At that time, the components eliminated from the bottom of the second rectification device comprise many components having a higher boiling point than that of TFE, as well as HCFC-22 used as a raw material. Thus, the components eliminated from the aforementioned bottom have been purified to separate HCFC-22, and thereafter, R-22, which had been consumed by thermal decomposition, has been replenished and has been then supplied to the thermal decomposition process again.    [Patent Document 1] Japanese Patent Laid-Open No. 11-116216    [Patent Document 2] Japanese Patent Publication No. 45-26611    [Patent Document 3] Japanese Patent Laid-Open No. 2003-267712    [Patent Document 4] National Publication of International Patent Application No. 2002-515011    [Patent Document 5] Japanese Patent Laid-Open No. 54-158396    [Patent Document 6] U.S. Pat. No. 3,088,975    [Patent Document 7] U.S. Pat. No. 2,836,622    [Patent Document 8] E.P. Patent No. 0253527    [Patent Document 9] U.S. Pat. No. 3,639,429    [Patent Document 10] U.S. Pat. No. 3,404,180    [Patent Document 11] USSR Inventor's Certificate No. 424809 (1974) and RU (11) 2167812    [Patent Document 12] Japanese Patent Laid-Open No. 7-233104    [Patent Document 13] International Publication WO2005/105668    [Non-Patent Document 1] “Evaluation of COF2 in Mass Production Line,” Masaji Sakamura, and “Alternate Gas for CVD Cleaning,” Yuki Misui, 12th Annual ISESH Conference (Portland) Jul. 19-23, 2005    [Non-Patent Document 2] Internet <URL: http://www.rite.or.jp/Japanese/kicho/kikaku/world/world04/01-18—19.pdf> Semiconductor CVD Cleaning Project Report [searched in Aug. 16, 2005], Technical Information Magazine “RITE WORLD” No. 1 (first issue) Study Group News, Planning Section, Planning and Research Group, the Research Institute of Innovative Technology for the Earth (RITE)    [Non-Patent Document 3] “COF2 used as cleaning gas in production of liquid crystal,” Nikkei Sangyo Shimbun, Jun. 30, 2005    [Non-Patent Document 4] J. Amer.

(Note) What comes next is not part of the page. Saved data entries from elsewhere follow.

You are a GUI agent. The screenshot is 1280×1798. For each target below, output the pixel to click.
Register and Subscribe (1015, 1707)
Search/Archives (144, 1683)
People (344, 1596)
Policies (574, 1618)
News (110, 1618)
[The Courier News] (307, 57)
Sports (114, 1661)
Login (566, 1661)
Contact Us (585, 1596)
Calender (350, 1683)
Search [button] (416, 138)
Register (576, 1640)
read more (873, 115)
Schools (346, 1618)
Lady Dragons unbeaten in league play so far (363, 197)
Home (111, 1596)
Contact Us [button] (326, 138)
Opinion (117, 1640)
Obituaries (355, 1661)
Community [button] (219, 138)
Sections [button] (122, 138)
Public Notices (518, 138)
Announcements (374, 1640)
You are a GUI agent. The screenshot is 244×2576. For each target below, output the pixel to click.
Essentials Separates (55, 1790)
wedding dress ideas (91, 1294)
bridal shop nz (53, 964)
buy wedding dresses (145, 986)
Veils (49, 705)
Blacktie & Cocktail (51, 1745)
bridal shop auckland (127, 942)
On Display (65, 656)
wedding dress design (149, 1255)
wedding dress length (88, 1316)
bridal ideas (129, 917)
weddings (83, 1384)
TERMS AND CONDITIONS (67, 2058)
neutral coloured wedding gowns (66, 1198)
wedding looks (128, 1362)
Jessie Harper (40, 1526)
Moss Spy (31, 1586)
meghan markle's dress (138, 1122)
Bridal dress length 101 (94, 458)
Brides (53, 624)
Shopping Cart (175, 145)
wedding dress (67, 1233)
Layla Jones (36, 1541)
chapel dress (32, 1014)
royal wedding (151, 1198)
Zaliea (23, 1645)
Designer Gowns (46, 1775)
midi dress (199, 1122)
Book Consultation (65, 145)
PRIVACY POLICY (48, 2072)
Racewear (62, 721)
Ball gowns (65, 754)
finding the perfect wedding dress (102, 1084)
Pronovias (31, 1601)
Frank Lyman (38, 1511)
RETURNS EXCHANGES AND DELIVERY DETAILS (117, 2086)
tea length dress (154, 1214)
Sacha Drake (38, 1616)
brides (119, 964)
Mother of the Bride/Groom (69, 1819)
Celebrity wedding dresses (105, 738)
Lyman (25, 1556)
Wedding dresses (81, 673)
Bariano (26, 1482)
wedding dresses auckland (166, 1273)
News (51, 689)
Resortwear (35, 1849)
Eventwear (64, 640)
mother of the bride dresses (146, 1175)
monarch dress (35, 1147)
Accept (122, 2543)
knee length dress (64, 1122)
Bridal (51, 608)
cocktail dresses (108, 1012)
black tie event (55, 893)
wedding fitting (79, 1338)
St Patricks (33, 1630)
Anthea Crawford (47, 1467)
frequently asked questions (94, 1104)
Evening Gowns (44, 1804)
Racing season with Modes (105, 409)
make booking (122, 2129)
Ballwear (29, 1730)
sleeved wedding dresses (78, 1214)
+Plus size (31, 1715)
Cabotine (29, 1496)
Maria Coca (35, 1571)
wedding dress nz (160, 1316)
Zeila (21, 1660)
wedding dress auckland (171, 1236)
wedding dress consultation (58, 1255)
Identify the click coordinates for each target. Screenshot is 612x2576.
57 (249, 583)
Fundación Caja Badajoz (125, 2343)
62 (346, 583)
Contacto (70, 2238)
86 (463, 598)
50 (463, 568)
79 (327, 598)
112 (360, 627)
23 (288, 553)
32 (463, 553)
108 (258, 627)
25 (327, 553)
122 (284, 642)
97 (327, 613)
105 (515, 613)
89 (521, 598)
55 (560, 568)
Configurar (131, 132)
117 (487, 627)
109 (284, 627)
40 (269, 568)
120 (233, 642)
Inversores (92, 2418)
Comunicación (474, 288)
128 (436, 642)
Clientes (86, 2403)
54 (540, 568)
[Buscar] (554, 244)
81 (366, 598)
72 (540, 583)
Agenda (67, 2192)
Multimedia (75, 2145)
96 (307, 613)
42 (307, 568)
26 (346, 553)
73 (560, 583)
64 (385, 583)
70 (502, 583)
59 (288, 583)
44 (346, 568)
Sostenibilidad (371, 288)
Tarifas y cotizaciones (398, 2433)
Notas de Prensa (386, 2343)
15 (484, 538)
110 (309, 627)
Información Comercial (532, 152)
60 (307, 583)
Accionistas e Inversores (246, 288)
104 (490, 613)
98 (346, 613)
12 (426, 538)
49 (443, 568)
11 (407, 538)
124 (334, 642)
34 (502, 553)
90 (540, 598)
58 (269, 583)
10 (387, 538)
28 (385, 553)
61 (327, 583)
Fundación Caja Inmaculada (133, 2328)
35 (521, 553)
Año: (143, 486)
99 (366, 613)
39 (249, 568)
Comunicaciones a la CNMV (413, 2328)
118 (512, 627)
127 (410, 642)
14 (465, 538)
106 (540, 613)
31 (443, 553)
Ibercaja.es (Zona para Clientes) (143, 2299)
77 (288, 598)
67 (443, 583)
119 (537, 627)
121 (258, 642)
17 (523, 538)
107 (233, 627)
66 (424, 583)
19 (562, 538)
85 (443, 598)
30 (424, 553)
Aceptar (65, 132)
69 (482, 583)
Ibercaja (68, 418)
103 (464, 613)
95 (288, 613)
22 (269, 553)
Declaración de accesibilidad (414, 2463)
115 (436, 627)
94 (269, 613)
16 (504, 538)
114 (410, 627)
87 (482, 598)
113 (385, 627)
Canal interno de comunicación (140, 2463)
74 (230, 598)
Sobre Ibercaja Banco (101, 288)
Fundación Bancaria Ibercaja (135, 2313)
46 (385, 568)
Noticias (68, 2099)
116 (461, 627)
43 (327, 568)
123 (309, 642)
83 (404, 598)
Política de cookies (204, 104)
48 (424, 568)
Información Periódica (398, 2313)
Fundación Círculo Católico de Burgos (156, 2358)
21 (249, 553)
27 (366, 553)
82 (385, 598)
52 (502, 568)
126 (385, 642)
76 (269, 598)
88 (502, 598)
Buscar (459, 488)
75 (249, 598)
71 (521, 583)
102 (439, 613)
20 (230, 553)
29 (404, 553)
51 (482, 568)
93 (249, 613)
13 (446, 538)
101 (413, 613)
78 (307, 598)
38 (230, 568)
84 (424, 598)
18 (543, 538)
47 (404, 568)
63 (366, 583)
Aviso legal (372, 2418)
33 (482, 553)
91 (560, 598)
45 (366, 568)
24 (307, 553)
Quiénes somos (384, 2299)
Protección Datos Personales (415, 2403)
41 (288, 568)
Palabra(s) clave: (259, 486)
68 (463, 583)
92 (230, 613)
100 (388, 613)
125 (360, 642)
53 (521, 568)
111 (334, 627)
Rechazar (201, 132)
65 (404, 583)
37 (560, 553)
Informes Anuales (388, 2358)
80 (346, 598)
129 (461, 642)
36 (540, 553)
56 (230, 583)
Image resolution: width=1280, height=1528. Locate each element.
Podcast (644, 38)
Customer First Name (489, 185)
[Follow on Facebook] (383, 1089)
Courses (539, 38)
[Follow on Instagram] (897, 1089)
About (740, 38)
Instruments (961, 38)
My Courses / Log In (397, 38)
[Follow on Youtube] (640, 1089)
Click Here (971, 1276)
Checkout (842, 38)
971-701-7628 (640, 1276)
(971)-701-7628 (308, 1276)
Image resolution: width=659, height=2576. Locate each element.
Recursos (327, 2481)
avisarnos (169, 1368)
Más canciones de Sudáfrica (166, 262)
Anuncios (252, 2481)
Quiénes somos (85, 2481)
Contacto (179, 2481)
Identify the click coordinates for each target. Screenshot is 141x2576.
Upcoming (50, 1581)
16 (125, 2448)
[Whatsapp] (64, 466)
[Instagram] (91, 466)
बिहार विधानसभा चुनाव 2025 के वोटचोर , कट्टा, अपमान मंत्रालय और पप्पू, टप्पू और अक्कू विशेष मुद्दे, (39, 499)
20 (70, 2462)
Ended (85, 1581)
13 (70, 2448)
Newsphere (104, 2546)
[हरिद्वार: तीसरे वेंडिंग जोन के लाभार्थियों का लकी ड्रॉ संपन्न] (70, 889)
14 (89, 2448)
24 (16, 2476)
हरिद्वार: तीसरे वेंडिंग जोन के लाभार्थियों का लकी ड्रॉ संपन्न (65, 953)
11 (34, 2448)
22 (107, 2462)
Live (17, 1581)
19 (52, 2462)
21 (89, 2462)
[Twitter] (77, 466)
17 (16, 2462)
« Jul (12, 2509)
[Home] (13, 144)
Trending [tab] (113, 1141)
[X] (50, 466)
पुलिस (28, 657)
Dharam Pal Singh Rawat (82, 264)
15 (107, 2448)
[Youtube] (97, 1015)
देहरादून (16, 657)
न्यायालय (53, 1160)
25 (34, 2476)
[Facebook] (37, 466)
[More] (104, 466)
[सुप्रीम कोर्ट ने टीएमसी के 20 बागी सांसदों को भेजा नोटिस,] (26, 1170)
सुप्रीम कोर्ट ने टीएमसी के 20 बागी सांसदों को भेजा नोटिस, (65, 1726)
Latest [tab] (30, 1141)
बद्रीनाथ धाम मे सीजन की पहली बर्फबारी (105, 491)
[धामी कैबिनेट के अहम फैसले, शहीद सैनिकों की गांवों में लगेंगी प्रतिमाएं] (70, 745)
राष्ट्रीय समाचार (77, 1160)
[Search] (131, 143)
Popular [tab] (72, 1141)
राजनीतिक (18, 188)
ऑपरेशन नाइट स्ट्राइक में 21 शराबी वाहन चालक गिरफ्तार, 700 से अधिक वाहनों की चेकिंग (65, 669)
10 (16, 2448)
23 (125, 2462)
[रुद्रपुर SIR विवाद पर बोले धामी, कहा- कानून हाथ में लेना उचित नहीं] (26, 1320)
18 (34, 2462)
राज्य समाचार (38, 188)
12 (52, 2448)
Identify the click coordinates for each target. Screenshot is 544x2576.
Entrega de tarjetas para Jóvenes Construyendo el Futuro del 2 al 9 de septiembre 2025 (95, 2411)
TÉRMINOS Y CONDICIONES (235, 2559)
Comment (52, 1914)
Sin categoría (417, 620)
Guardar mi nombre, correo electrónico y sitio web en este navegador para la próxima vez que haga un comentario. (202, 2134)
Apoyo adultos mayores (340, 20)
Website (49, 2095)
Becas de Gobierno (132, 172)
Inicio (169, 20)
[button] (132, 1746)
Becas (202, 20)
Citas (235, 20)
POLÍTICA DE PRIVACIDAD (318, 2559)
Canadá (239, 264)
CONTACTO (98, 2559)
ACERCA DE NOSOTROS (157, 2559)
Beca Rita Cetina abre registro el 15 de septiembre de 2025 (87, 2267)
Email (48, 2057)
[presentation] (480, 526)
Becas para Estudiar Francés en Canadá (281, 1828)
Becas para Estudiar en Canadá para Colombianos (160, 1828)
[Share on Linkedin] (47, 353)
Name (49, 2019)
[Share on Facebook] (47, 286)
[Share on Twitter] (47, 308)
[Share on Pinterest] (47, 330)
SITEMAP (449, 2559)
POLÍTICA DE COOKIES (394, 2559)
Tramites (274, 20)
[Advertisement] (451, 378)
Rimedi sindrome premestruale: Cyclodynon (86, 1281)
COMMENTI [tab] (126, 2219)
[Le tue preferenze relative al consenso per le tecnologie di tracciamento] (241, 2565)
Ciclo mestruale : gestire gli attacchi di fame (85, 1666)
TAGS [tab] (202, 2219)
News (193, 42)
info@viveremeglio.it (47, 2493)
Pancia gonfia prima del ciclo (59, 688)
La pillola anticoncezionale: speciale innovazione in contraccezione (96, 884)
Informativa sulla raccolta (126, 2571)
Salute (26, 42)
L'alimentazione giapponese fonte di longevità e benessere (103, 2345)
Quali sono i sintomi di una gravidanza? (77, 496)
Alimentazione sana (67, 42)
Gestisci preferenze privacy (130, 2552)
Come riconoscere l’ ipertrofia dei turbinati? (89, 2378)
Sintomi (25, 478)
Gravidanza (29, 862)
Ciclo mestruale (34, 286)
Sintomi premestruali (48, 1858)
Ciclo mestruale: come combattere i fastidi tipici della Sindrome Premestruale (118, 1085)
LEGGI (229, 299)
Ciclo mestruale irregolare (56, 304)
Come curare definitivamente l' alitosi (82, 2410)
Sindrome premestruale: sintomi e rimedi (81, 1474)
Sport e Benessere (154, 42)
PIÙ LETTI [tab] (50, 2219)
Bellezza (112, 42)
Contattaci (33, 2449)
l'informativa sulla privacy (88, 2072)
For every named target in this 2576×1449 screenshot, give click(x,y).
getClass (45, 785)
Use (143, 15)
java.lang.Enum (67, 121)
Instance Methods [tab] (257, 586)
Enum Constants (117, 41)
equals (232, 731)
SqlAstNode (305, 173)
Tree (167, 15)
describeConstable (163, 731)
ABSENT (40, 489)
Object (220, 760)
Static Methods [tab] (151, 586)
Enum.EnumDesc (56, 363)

Chem. Soc., 91, 4432 (1969)    [Non-Patent Document 5] J. Amer. Chem. Soc., 102, 7572 (1980)
As stated above, methods for producing carbonyl fluoride (COF2) are broadly divided into 4 methods. One of the 4 methods, namely, a method using tetrafluoroethylene (TFE) as a raw material described in the aforementioned Patent Document 10 has required addition of an expensive gaseous fluorine compound (diluent) in an amount 10 to 100 times larger than oxygen, in order to avoid explosion.
It has been known that such TFE used as a raw material is produced from HCFC-22. However, since this production method involves thermal decomposition, various types of by-products comprising a fluorine compound as a main body, such as trifluoromethane, are generated. Thus, in order to purify the reaction product, and also in order to recover unreacted HCFC-22, enormous manpower, cost, and equipment have been required.